• RECORDS FOR THIS TASK:
= Beginning of Section =

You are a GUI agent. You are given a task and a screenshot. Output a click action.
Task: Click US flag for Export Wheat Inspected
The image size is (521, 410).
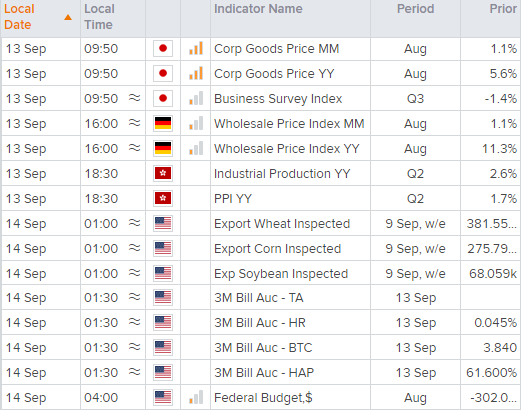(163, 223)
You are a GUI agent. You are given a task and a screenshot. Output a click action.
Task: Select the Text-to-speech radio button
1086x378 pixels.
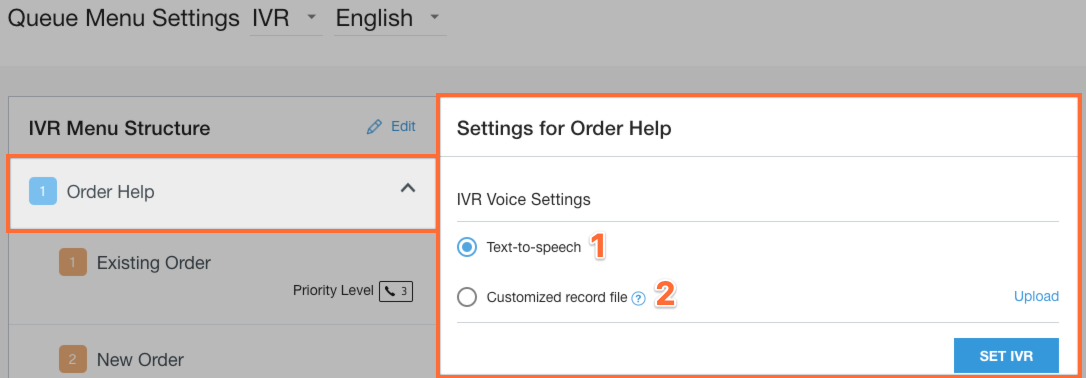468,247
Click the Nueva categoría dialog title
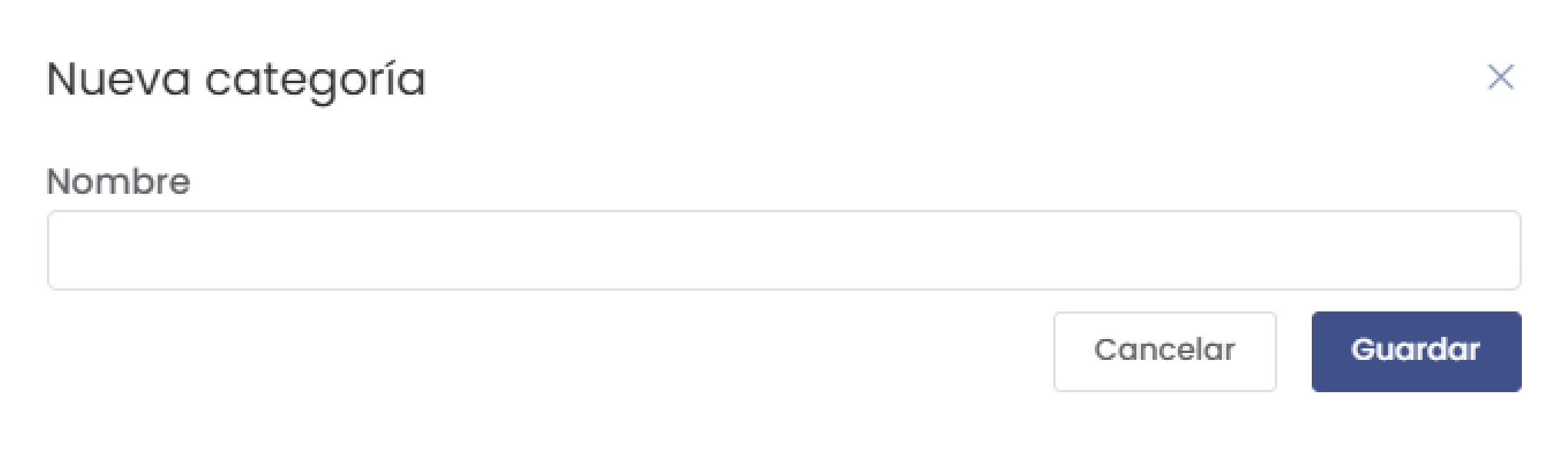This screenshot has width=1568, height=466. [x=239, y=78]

= End of Section =

• EXERCISE AIM: Without the pictures, repeat exactly the lines running from the line containing "Task: Click US" through the end of the data, both ends included.

• RESPONSE:
Task: Click US flag for Export Wheat Inspected
The image size is (521, 410).
(163, 223)
You are a GUI agent. You are given a task and a screenshot. Output a click action.
Task: Select the Text-to-speech radio button
1086x378 pixels.
468,247
Click the Nueva categoría dialog title
This screenshot has width=1568, height=466. [x=239, y=78]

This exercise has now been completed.